32. An optical repeater, comprising: a plurality of optical
amplifiers; a plurality of pump sources for providing pump energy
to the plurality of optical amplifiers; and means, coupling the
plurality of pump sources to the plurality of optical amplifiers,
for combining the pump energy from the plurality of pump sources
and splitting the combined pump energy so that the pump energy from
each pump source is distributed among at least two of the plurality
of optical amplifiers in a substantially unequal manner.
33. The optical repeater of claim 32 wherein the combining and
splitting means comprises a plurality of input ports respectively
coupled to the plurality of pump sources and a plurality of output
ports respectively coupled to the optical amplifiers, said
combining and splitting means being characterized by a coupling
ratio that includes at least two different values for optical paths
located between a given one of the input ports and at least two of
the output ports.
34. The optical repeater of claim 32 wherein the combining and
splitting means comprises a plurality of input ports respectively
coupled to the plurality of pump sources and a plurality of output
ports respectively coupled to the optical amplifiers, said
combining and splitting means being characterized by a coupling
ratio that includes at least two different values for optical paths
located between each of the plurality of input ports and at least
two of the output ports.
35. The optical repeater of claim 32 wherein the combining and
splitting means comprises a plurality of input ports respectively
coupled to the plurality of pump sources and a plurality of output
ports respectively coupled to the optical amplifiers, said
combining and splitting means being characterized by a coupling
ratio that gives rise to a unique pattern in gain change of the
optical amplifiers upon failure of a particular one of the
plurality of pump sources.
36. The optical repeater of claim 32 wherein the combining and
splitting means comprises a plurality of input ports respectively
coupled to the plurality of pump sources and a plurality of output
ports respectively coupled to the optical amplifiers, said
combining and splitting means being characterized by a coupling
ratio between a first of the input ports and a first of the output
ports that is greater than the coupling ratio between said first
input port and all remaining output ports.
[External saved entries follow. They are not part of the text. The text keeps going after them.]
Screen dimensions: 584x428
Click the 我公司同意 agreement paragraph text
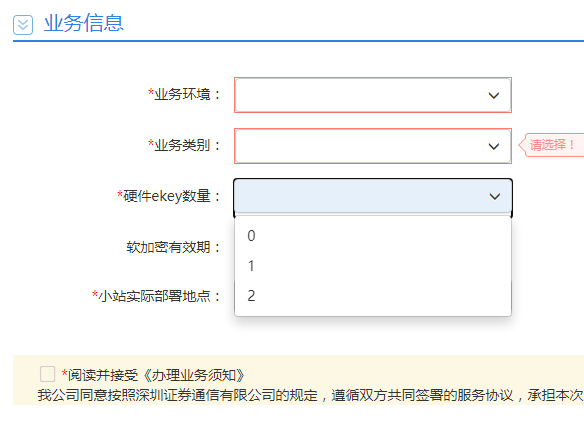pyautogui.click(x=310, y=395)
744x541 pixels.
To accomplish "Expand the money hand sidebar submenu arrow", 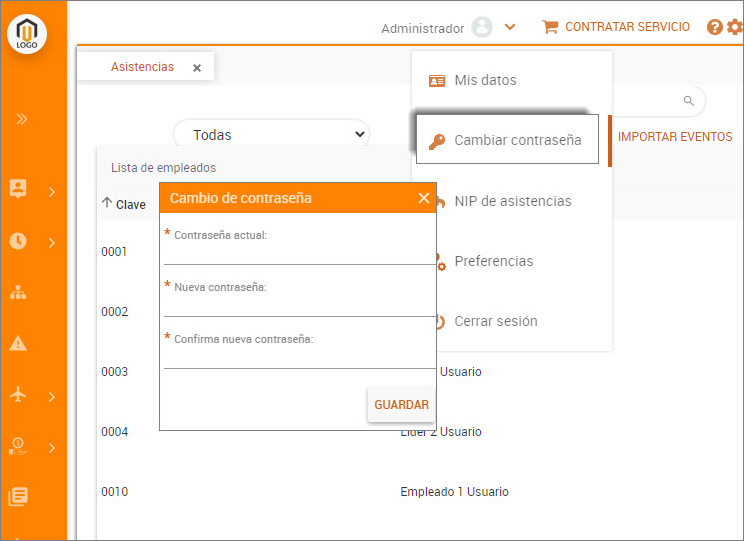I will pos(52,447).
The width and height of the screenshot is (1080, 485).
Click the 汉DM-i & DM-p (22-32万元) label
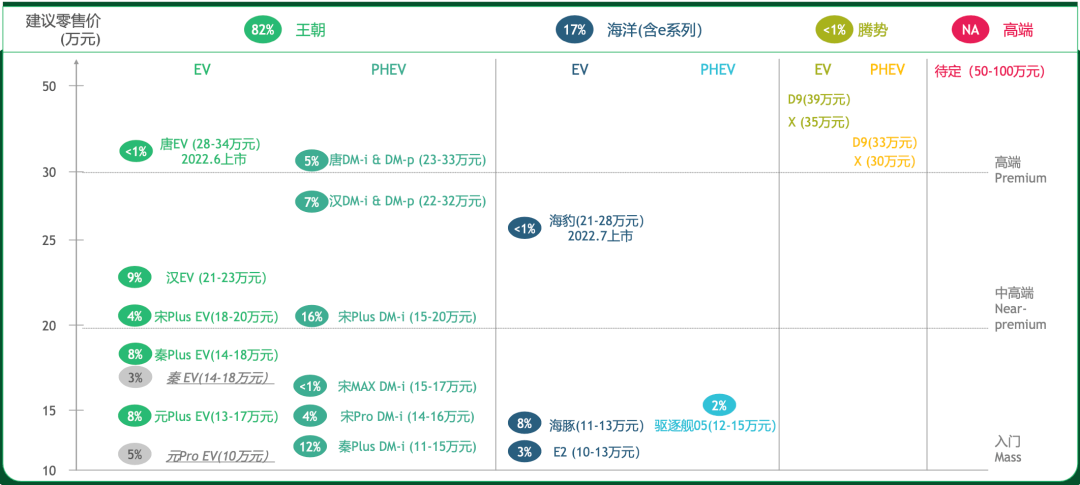click(x=407, y=201)
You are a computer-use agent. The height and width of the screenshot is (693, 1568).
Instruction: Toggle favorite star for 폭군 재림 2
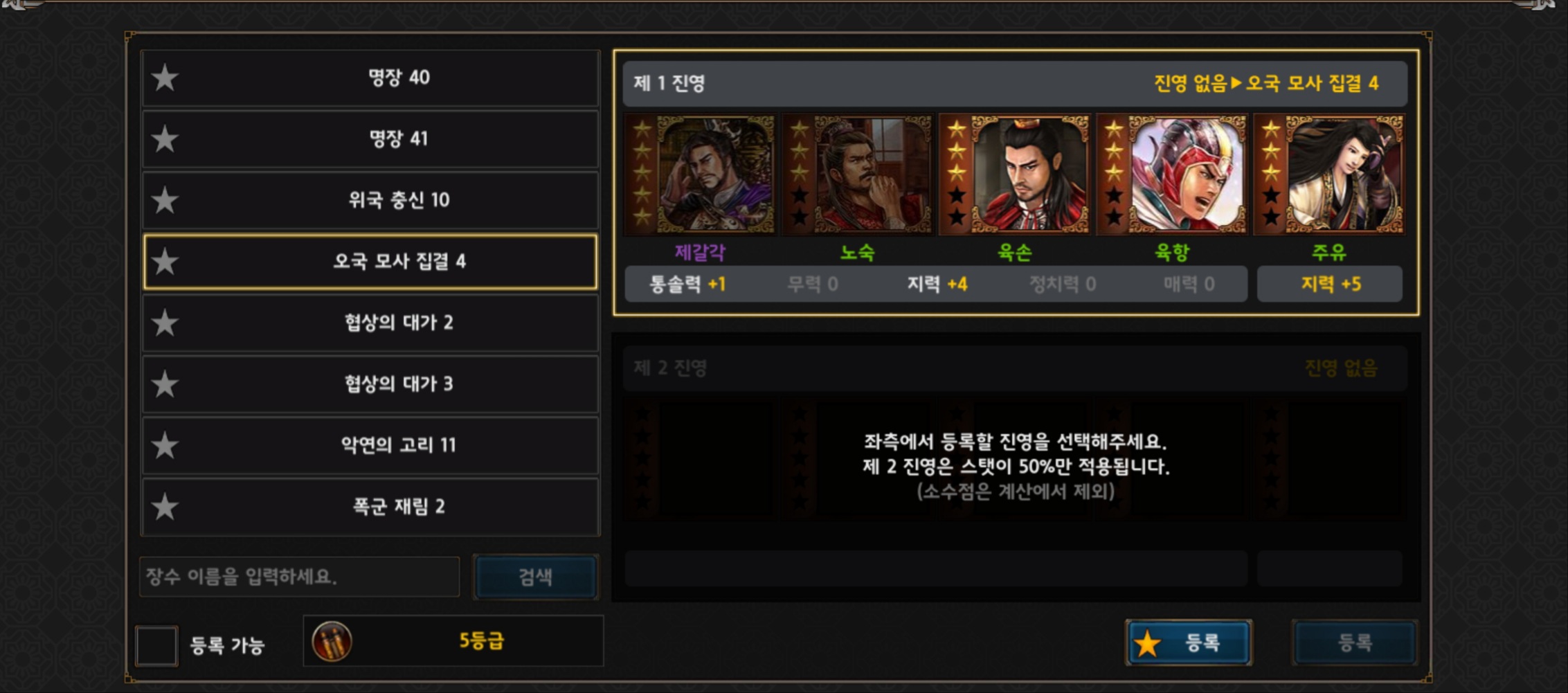tap(165, 507)
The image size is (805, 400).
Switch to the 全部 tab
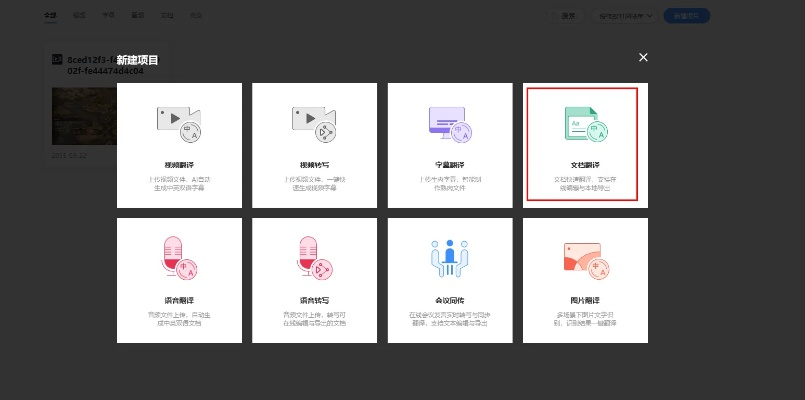[x=51, y=16]
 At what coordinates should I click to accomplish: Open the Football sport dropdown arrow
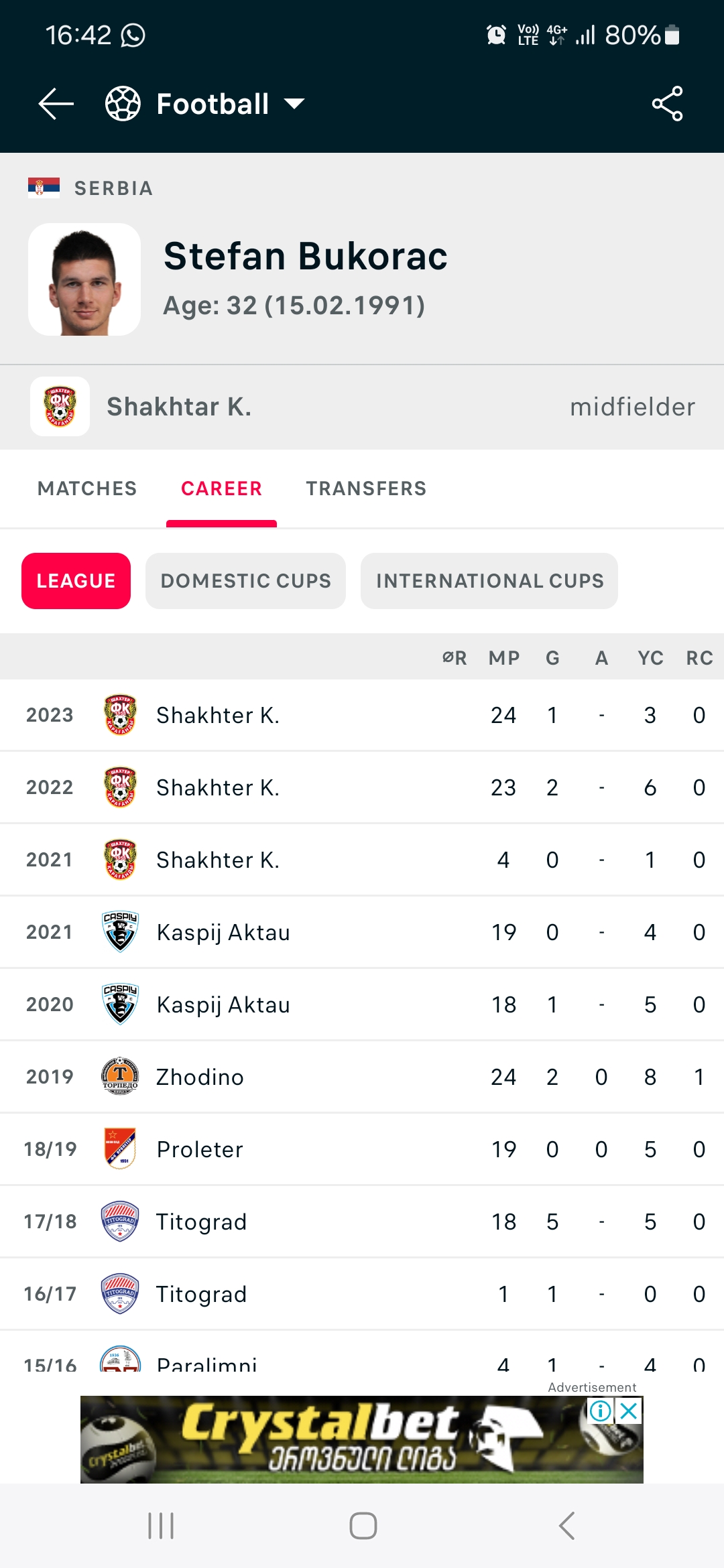click(294, 104)
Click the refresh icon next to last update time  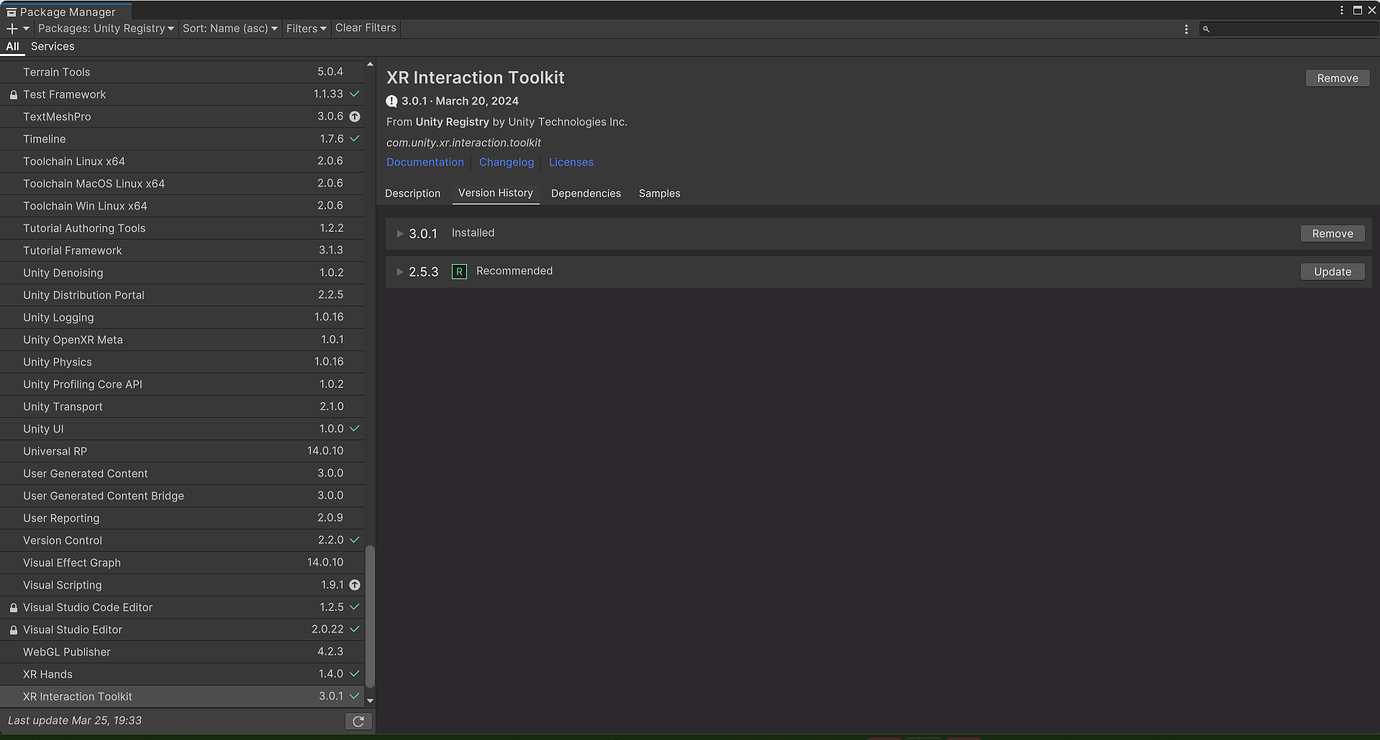tap(358, 720)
37. The optical repeater of claim 36 wherein said combining and
splitting means is further characterized by a coupling ratio
between a second of the input ports and a second of the plurality
of output ports that is greater than the coupling ratio between
said second input port and all remaining output ports.
38. The optical repeater of claim 32 wherein said optical
amplifiers are rare-earth doped optical amplifiers.
39. The optical repeater of claim 38 wherein said rare-earth doped
optical amplifiers are erbium-doped optical amplifiers.
40. The optical repeater of claim 32 wherein said combining and
splitting means is a fused fiber coupler.
41. The optical repeater of claim 32 wherein said plurality of
optical amplifiers comprises four optical amplifiers, said
plurality of pump sources comprise four pump sources, and said
combining and splitting means is a 4.times.4 coupler.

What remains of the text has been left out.